И он высказался на одном из симпозиумов. Это произошло 23 мая, в день Марса. Папиний уже много выпил и напомнил веселой компании, что император посвятил Марсу Ултору — Марсу Карателю меч, вероятно, предназначенный для собственного убийства, а потом добавил:
— Что бы делал Калигула, если б узнал, сколько других мечей и кинжалов ждут его. Только для них ему пришлось бы построить целый храм Марса.
Папиний рассмеялся — такой забавной показалась ему мысль. Некоторые тоже посмеялись, но робко. Папиний же разглагольствовал дальше:
— Представьте себе, если собрать все это оружие, то получится, вероятно, не меньше обоза.
Большинство присутствующих приняли это за дерзкую шутку и постарались пропустить мимо ушей, только сыну вольноотпущенника, молодому торговцу зверями для цирка, шутка показалась весьма странной. По его мнению, не было императора лучше Калигулы. Часто он получал заказы с императорского двора на доставку медведей, львов и волков, и платили ему всегда хорошо и вовремя. Поэтому он поинтересовался именем шутника. «Да это Секст Папиний, приемный сын богача Аниция Цереала», — был ответ.
— Чтобы человек из хорошей семьи отпускал такие шутки… — мрачно пробормотал торговец и хорошенько запомнил это имя. «Возможно, пригодится, чтобы расположить к себе императора».
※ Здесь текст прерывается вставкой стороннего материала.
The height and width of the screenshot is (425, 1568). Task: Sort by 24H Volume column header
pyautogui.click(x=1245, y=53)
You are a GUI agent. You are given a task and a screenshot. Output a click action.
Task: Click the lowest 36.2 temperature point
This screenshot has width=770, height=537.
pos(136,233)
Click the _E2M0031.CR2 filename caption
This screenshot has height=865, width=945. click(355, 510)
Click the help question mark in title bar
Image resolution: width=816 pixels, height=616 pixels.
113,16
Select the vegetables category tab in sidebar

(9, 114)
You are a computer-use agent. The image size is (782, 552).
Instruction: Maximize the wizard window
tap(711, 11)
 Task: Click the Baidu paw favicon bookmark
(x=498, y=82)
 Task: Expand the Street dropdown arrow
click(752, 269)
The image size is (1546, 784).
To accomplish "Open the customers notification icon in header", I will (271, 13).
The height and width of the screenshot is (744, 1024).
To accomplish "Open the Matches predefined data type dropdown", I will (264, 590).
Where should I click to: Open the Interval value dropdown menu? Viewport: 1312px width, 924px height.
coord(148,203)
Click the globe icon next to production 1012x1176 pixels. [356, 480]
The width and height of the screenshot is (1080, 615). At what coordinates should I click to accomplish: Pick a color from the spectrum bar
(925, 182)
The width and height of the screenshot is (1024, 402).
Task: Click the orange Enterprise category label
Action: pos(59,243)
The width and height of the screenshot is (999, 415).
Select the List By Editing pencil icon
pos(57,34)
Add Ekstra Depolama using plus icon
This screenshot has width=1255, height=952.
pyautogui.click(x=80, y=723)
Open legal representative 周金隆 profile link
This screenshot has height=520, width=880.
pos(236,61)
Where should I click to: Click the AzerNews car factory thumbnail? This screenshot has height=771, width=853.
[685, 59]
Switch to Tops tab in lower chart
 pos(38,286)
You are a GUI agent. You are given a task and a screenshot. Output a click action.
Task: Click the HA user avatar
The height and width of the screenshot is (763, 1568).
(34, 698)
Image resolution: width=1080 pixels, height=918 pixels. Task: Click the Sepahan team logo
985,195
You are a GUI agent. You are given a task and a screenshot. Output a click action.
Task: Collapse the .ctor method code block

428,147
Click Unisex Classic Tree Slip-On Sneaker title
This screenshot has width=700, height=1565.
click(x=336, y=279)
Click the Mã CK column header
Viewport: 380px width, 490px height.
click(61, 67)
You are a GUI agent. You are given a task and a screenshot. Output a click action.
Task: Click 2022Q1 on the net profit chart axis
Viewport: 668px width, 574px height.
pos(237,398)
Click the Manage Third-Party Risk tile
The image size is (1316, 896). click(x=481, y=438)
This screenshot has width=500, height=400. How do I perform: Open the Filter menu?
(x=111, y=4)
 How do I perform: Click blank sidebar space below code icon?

В конце мая Калигула во главе конницы преторианцев достиг границ Рима, в то время как пешие войска отставали на несколько дней. Он намеренно не входил в город, чтобы посеять в сенате страх и панику. Кроме того, он хотел разыграть перед народом набожного императора, приняв участие в древнем продолжавшемся три дня культе арвальских братьев. Святилище находилось на правом берегу Тибра и было посвящено богине земли Дее Дие, чей культ, согласно легенде, ввел еще Ромул.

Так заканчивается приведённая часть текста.